Drácula
Veo «Drácula», de Coppola, en los minicines de mi barrio, un domingo por la noche. La peli sólo es autorizada para mayores de 18 años. Casi todos los espectadores/as tienen 19.
Es una juventud de parejas rubias, ellos con coleta de chica y ellas con vaqueros de chico, que comparten inmensos cucuruchos de palomitas. Durante la proyección se ríen, hablan, mastican y se besan. Han acudido masivamente al reclamo infantil de los vampiros, y la gran estética de Coppola se queda, para ellos, en efectos especiales. «Drácula» se convierte, así, en una fiesta y manifestación de esta cultura infantil, ligera, niñoide, tontoide, que la juventud actual ha elegido como su metafísica. Son estudiantes que se van a fumar la primera clase de mañana, o que están apurando el fin de semana. La ingenuidad saladilla de las palomitas es su aliento espiritual, y del terror de la pantalla hacen una lectura ligera, banal, sin entrar para nada en la no/dualidad sexo/muerte que plantea o sugiere el filme. Sufren y disfrutan todos ellos el complejo de Peter Pan, se resisten a crecer, siguen viviendo con/de sus familias y vuelven muy tarde a casa, pero ni siquiera son cínicos, sino banales. Los de mi generación, a esa edad (y qué viejo y coñazo suena esto, pero no hay más remedio) ya leíamos a Sartre y Pavese, dudábamos entre el marxismo y el existencialismo, queríamos huir de casa para conocer el mundo y conocernos a nosotros mismos en el mundo.
¿Qué ha pasado aquí? Que una larga dictadura y una infancia de hambre nos había politizado, concienciado, radicalizado, a la gente joven de entonces, nos había hecho descender lóbregamente, lúcidamente, al sentido/sinsentido de la vida, a los planteamientos decisivos, definitivos «para tenerse en pie» (Pániker). Estos de ahora no se tienen en pie, sino que flotan entre vampiros, novias y palomitas, sin plantearse la vida ni plantearse a sí mismos. Son los hijos de Vattimo sin haberlo leído, lactantes todavía en las ubres del pensamiento débil.
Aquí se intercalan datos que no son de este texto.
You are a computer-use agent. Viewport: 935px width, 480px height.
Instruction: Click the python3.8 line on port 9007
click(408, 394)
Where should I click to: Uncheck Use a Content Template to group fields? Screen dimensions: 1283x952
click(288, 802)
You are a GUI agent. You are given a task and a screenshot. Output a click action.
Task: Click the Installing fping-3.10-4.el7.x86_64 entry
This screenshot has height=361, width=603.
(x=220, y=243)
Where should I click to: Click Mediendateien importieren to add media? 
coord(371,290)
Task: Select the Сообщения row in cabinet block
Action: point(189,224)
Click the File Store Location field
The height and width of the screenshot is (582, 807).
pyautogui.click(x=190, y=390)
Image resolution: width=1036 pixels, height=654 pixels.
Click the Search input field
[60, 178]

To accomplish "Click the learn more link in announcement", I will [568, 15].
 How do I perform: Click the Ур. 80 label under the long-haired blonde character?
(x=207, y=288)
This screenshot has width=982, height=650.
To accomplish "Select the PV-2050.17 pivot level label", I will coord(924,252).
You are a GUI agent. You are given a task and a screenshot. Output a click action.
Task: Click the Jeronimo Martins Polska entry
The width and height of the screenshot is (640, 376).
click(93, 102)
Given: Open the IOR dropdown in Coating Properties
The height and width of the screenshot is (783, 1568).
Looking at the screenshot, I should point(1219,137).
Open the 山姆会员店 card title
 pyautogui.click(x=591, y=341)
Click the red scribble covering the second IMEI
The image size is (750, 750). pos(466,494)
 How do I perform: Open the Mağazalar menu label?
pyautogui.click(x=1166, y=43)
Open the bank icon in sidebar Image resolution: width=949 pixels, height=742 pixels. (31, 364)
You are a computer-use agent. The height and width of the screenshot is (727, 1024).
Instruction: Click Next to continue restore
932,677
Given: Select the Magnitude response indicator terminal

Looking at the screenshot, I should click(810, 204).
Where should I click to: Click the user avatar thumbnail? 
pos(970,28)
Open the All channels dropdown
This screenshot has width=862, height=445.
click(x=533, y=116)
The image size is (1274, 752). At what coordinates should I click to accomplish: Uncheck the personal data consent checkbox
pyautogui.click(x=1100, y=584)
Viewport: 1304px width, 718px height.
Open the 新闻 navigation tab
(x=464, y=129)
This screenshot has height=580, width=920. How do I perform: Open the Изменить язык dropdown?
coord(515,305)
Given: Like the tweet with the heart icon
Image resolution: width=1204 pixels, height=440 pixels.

Quiere decirse que diez años de libertad, intensa vida política, comercio cultural y comunicación plural con el universo, no les han madurado ni profundizado, sino que la facilidad/felicidad consumista les ha hecho vanos, intemporales, levitantes en un presente no ahincado como tal (ahora se conmemora a Jorge Guillén, el gran poeta del presente profundo), sino un presente errático, iluminado de batidos de fresa y perfumado de primaveras sintéticas. Un presente que sólo es una disneylandia de videojuegos y videosexo. No está uno muy seguro de que nosotros fuésemos más importantes, y por supuesto no éramos más felices. Pero una década de socialismo democrático ha dado, paradójicamente (o no tanto) unas generaciones que van pasando de la indiferencia a la ignorancia. Entre los vampiros de Coppola y los existencialistas de Sartre a uno le parece que hemos salido perdiendo. Estos chicos de hoy sólo quieren prolongar su presente, su guerra con los marcianos y su noviazgo con preservativo.
No diría uno que esta pérdida de toda una península humana sea entera culpa del PSOE, ya que el complejo de Peter Pan lo viven , hoy casi todas las mocedades de las sociedades posdesarrolladas. Son los hijos del consumismo (cuando éste no va a compañado de un paralelo consumismo cultural, humanista, conflictual). Sólo en el Tercer y Cuarto Mundo se encuentra una juventud conectada, siquiera sea violentamente, a los valores y contravalores que sirven al hombre para «tenerse en pie». Mañana ¿qué va a ser de estos hombres fabricados con vampiros, videojuegos y maíz? El Poder es culpable e interesado, por cuanto estas masas flotantes y hedonistas son más fáciles de manipular. Se les compra el voto por un cucurucho de palomitas.